‘The most endangered bird in Canada’: Fight to save B.C.’s spotted owl heads to court
Global News
The fight to protect the habitat of some of the last spotted owls in the world is now before a federal court.
The fight to protect the habitat of some of the last spotted owls in the world is now before a federal court.
Lawyers for the environmental charity EcoJustice are challenging the federal government’s delay in issuing an emergency order to stop logging in a 25-square-kilometre patch of the Spuzzum Creek Watershed in British Columbia’s Fraser Canyon.

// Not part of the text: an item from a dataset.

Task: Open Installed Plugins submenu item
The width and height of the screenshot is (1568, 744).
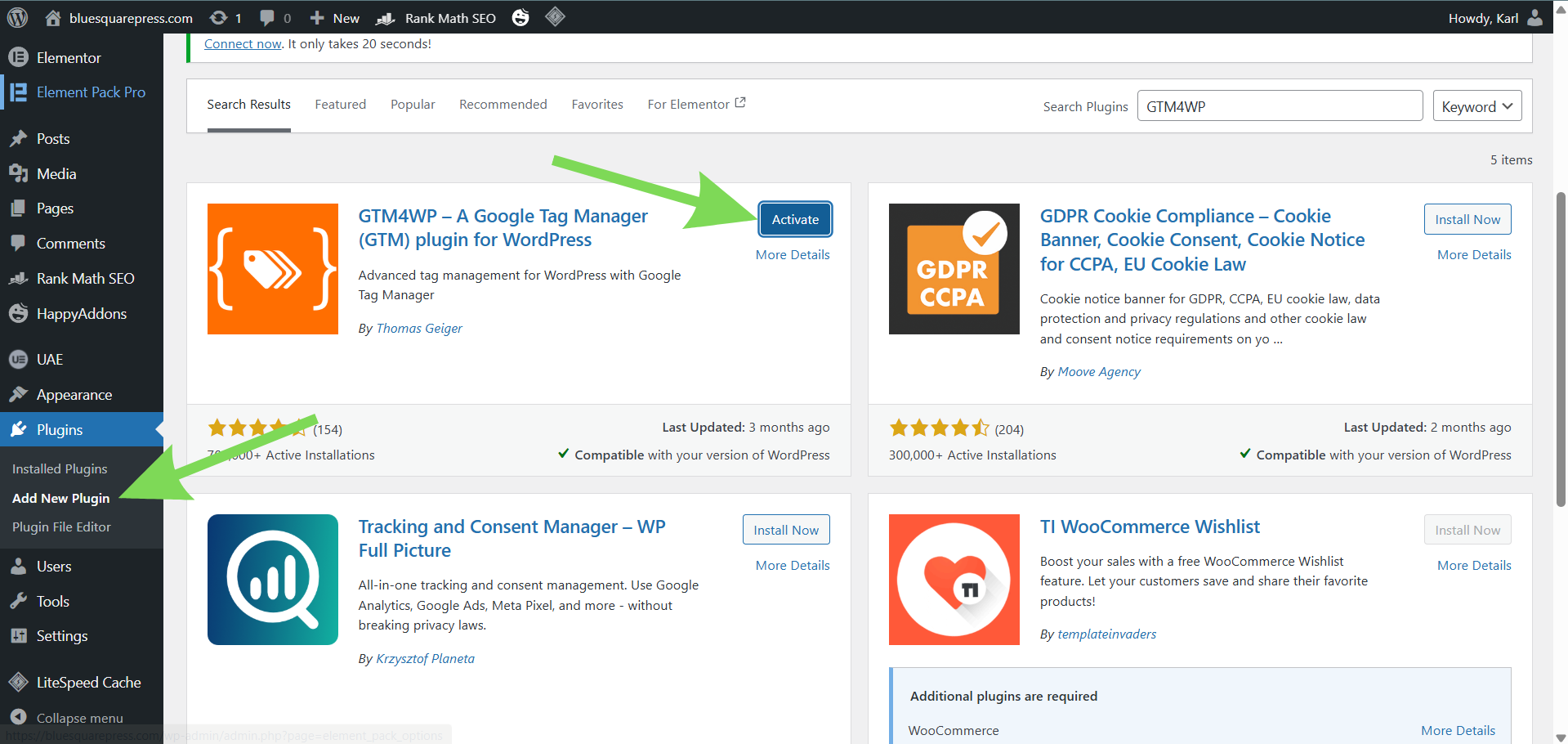Action: click(60, 469)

“It’s actually the most endangered bird in Canada, one of the most endangered species overall,” James Hobart, Chief of the Spuzzum First Nation, told Global News.
There is just one spotted owl left in the wild, two additional owls they released this year and then some in a breeding centre, he said.

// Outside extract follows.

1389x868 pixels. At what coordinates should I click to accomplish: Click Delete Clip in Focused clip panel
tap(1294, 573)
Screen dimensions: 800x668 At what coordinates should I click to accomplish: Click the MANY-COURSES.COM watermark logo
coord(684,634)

Hobart said overlogging of the owls’ habitat is the primary cause of their decline.
Last week, the federal government reversed course on issuing an emergency order to protect the owl.
The decision was outlined in a letter issued by the Canadian Wildlife Service, a branch of the Department of Environment.
The letter said the federal government will not bring in an emergency order to prevent logging in two watersheds within Spuzzum Nation territory in B.C.’s lower Fraser River canyon.